WHAT TO PRODUCE: Retype the records word for word. Skip every image.

PROVIDED DATA:

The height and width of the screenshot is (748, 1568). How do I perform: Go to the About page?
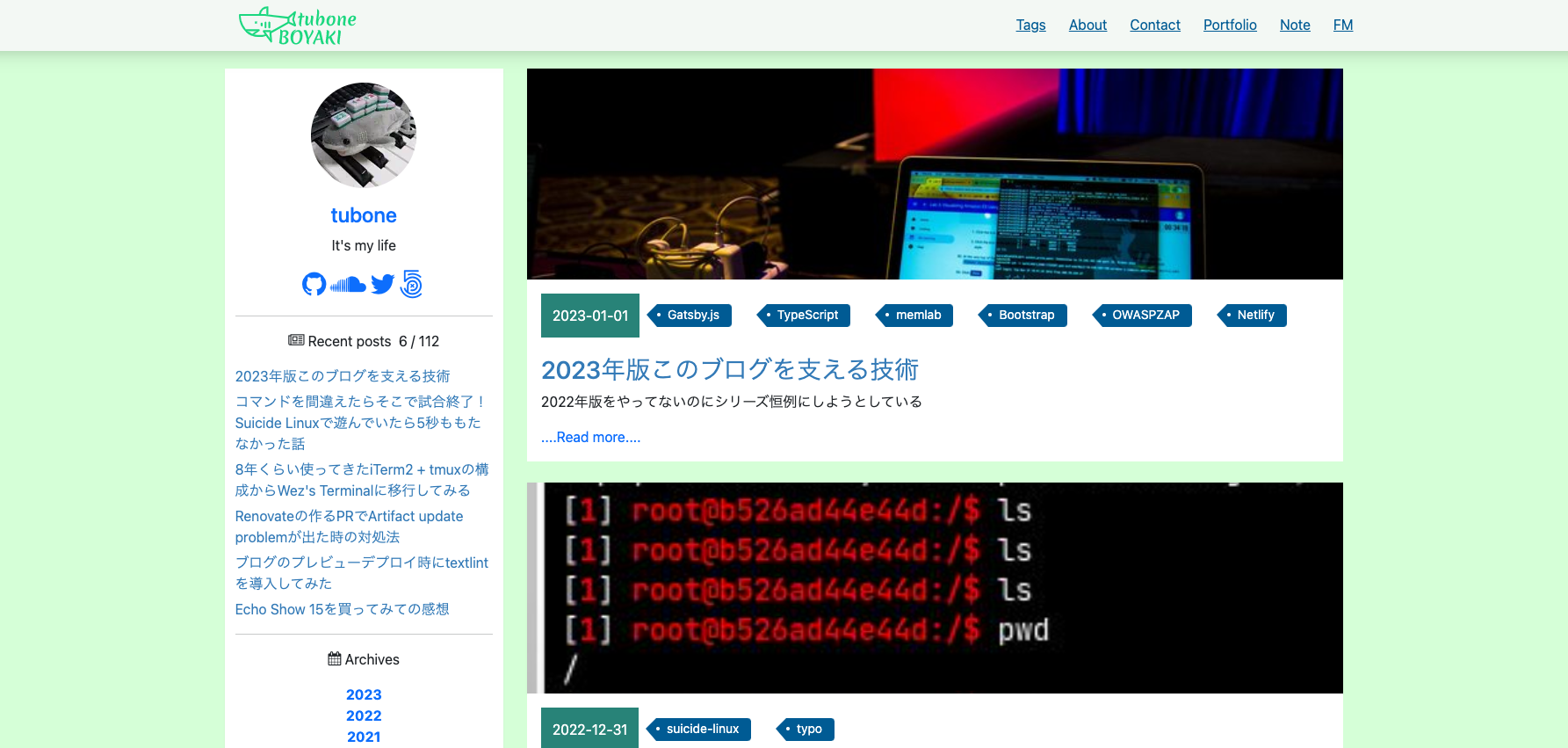1087,25
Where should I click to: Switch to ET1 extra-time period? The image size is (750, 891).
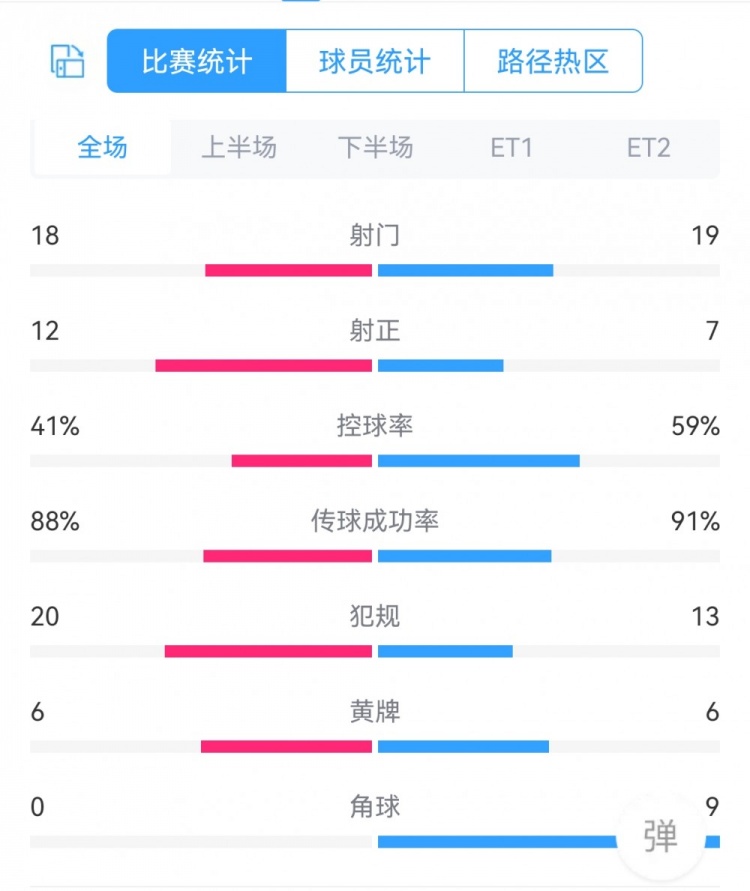(511, 149)
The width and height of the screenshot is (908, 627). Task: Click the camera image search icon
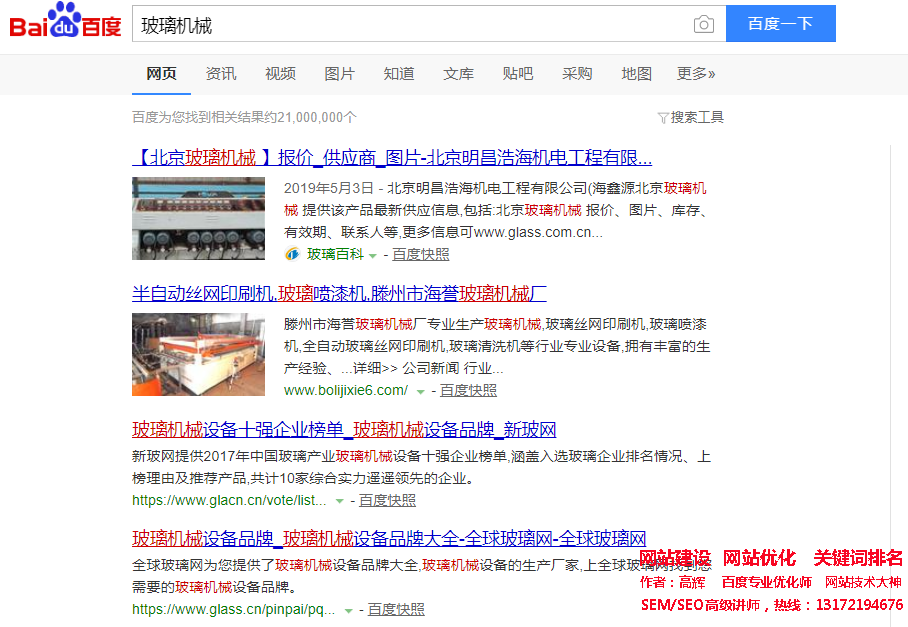[704, 24]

REPLY:
The height and width of the screenshot is (748, 1568). How do I perform: Go to the About page?
1087,25
Where should I click to: Switch to ET1 extra-time period? The image size is (750, 891).
(511, 149)
The width and height of the screenshot is (908, 627). Task: Click the camera image search icon
[704, 24]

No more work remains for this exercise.